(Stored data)
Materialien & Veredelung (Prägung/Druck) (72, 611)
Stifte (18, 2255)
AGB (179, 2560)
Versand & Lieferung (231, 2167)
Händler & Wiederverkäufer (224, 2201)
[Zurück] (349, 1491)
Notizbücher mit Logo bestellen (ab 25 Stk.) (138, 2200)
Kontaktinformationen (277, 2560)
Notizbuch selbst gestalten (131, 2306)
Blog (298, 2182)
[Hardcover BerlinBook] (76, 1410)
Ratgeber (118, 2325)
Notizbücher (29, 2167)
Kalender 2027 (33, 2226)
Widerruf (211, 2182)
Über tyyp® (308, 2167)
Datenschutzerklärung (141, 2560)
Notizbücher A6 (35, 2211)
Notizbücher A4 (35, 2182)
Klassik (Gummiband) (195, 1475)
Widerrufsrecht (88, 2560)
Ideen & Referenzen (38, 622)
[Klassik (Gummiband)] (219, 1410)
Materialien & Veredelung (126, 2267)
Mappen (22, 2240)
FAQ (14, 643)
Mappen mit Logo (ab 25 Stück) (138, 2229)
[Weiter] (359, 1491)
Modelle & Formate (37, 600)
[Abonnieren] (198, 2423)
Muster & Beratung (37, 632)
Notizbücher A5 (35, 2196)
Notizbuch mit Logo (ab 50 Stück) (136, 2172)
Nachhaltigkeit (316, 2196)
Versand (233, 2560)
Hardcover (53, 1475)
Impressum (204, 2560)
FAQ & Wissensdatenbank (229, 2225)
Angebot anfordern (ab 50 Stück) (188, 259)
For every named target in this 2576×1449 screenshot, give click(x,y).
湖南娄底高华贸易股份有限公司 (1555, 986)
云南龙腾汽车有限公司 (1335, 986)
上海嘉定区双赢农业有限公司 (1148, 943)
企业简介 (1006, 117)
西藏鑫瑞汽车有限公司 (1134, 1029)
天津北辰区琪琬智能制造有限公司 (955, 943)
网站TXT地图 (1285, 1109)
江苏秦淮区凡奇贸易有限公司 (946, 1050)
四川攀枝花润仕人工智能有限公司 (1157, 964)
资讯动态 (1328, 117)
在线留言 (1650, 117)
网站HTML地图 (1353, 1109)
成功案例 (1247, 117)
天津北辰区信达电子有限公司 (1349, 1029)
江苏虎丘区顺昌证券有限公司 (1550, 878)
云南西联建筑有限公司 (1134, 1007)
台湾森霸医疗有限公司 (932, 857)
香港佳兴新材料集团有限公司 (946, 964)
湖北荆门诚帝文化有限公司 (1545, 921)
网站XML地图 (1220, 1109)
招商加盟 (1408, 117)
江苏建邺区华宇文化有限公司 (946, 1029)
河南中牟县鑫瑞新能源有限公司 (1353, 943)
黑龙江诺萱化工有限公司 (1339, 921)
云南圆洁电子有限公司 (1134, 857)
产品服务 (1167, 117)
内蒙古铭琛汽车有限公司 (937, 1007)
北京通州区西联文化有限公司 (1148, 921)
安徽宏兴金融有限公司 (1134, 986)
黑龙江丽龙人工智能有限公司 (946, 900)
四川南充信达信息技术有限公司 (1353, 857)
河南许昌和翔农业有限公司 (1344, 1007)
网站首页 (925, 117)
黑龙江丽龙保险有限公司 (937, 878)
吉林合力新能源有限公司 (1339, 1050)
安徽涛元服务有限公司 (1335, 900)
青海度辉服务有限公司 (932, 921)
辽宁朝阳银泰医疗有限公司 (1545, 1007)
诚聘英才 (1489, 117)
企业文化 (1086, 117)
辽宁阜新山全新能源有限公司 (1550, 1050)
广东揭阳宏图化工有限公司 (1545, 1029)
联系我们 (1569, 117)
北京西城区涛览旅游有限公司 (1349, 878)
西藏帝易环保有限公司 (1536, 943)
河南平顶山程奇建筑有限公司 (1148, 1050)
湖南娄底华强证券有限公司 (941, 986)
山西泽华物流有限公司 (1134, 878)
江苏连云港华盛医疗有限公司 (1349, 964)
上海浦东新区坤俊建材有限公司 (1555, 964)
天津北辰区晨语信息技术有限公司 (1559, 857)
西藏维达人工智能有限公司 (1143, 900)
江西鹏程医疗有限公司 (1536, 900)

**Work to be completed**. Set down each entry again, exactly as written.

**Answer for this exercise**.
Materialien & Veredelung (Prägung/Druck) (72, 611)
Stifte (18, 2255)
AGB (179, 2560)
Versand & Lieferung (231, 2167)
Händler & Wiederverkäufer (224, 2201)
[Zurück] (349, 1491)
Notizbücher mit Logo bestellen (ab 25 Stk.) (138, 2200)
Kontaktinformationen (277, 2560)
Notizbuch selbst gestalten (131, 2306)
Blog (298, 2182)
[Hardcover BerlinBook] (76, 1410)
Ratgeber (118, 2325)
Notizbücher (29, 2167)
Kalender 2027 (33, 2226)
Widerruf (211, 2182)
Über tyyp® (308, 2167)
Datenschutzerklärung (141, 2560)
Notizbücher A6 (35, 2211)
Notizbücher A4 (35, 2182)
Klassik (Gummiband) (195, 1475)
Widerrufsrecht (88, 2560)
Ideen & Referenzen (38, 622)
[Klassik (Gummiband)] (219, 1410)
Materialien & Veredelung (126, 2267)
Mappen (22, 2240)
FAQ (14, 643)
Mappen mit Logo (ab 25 Stück) (138, 2229)
[Weiter] (359, 1491)
Modelle & Formate (37, 600)
[Abonnieren] (198, 2423)
Muster & Beratung (37, 632)
Notizbücher A5 (35, 2196)
Notizbuch mit Logo (ab 50 Stück) (136, 2172)
Nachhaltigkeit (316, 2196)
Versand (233, 2560)
Hardcover (53, 1475)
Impressum (204, 2560)
FAQ & Wissensdatenbank (229, 2225)
Angebot anfordern (ab 50 Stück) (188, 259)
For every named target in this 2576×1449 screenshot, give click(x,y).
湖南娄底高华贸易股份有限公司 (1555, 986)
云南龙腾汽车有限公司 (1335, 986)
上海嘉定区双赢农业有限公司 (1148, 943)
企业简介 (1006, 117)
西藏鑫瑞汽车有限公司 (1134, 1029)
天津北辰区琪琬智能制造有限公司 (955, 943)
网站TXT地图 (1285, 1109)
江苏秦淮区凡奇贸易有限公司 (946, 1050)
四川攀枝花润仕人工智能有限公司 (1157, 964)
资讯动态 (1328, 117)
在线留言 (1650, 117)
网站HTML地图 (1353, 1109)
成功案例 (1247, 117)
天津北辰区信达电子有限公司 (1349, 1029)
江苏虎丘区顺昌证券有限公司 (1550, 878)
云南西联建筑有限公司 (1134, 1007)
台湾森霸医疗有限公司 (932, 857)
香港佳兴新材料集团有限公司 (946, 964)
湖北荆门诚帝文化有限公司 (1545, 921)
网站XML地图 (1220, 1109)
招商加盟 (1408, 117)
江苏建邺区华宇文化有限公司 (946, 1029)
河南中牟县鑫瑞新能源有限公司 (1353, 943)
黑龙江诺萱化工有限公司 (1339, 921)
云南圆洁电子有限公司 (1134, 857)
产品服务 (1167, 117)
内蒙古铭琛汽车有限公司 (937, 1007)
北京通州区西联文化有限公司 (1148, 921)
安徽宏兴金融有限公司 (1134, 986)
黑龙江丽龙人工智能有限公司 (946, 900)
四川南充信达信息技术有限公司 (1353, 857)
河南许昌和翔农业有限公司 (1344, 1007)
网站首页 (925, 117)
黑龙江丽龙保险有限公司 (937, 878)
吉林合力新能源有限公司 (1339, 1050)
安徽涛元服务有限公司 (1335, 900)
青海度辉服务有限公司 (932, 921)
辽宁朝阳银泰医疗有限公司 (1545, 1007)
诚聘英才 (1489, 117)
企业文化 (1086, 117)
辽宁阜新山全新能源有限公司 (1550, 1050)
广东揭阳宏图化工有限公司 (1545, 1029)
联系我们 (1569, 117)
北京西城区涛览旅游有限公司 (1349, 878)
西藏帝易环保有限公司 (1536, 943)
河南平顶山程奇建筑有限公司 (1148, 1050)
湖南娄底华强证券有限公司 (941, 986)
山西泽华物流有限公司 (1134, 878)
江苏连云港华盛医疗有限公司 (1349, 964)
上海浦东新区坤俊建材有限公司 (1555, 964)
天津北辰区晨语信息技术有限公司 (1559, 857)
西藏维达人工智能有限公司 (1143, 900)
江西鹏程医疗有限公司 (1536, 900)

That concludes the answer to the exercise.